# WORK ORDER
Return the lines of the data below in which the string "will" occurs.

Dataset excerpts
=====

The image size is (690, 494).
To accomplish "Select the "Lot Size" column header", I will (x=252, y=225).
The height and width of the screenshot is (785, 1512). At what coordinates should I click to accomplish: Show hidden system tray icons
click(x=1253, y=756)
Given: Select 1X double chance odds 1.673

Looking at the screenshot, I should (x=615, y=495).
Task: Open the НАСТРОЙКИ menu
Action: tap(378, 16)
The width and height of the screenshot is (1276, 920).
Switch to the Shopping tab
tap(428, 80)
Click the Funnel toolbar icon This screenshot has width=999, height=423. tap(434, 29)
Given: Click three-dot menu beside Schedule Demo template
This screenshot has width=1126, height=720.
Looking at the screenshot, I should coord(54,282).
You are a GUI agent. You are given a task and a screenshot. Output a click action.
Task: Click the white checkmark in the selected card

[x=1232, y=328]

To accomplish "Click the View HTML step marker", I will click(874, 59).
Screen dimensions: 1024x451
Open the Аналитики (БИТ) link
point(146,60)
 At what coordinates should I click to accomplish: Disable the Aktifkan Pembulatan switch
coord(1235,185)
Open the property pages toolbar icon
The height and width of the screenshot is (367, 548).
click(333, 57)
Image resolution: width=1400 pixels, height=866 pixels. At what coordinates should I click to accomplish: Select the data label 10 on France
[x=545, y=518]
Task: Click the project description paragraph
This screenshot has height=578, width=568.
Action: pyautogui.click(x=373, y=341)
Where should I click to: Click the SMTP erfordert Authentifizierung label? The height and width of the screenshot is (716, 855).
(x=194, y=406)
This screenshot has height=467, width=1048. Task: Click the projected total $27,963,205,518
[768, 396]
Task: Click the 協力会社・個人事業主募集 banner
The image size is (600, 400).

=====

# SOLUTION FOR THIS TASK
To accomplish "Select the "Lot Size" column header", I will (x=252, y=225).
To accomplish "Click the View HTML step marker", I will click(874, 59).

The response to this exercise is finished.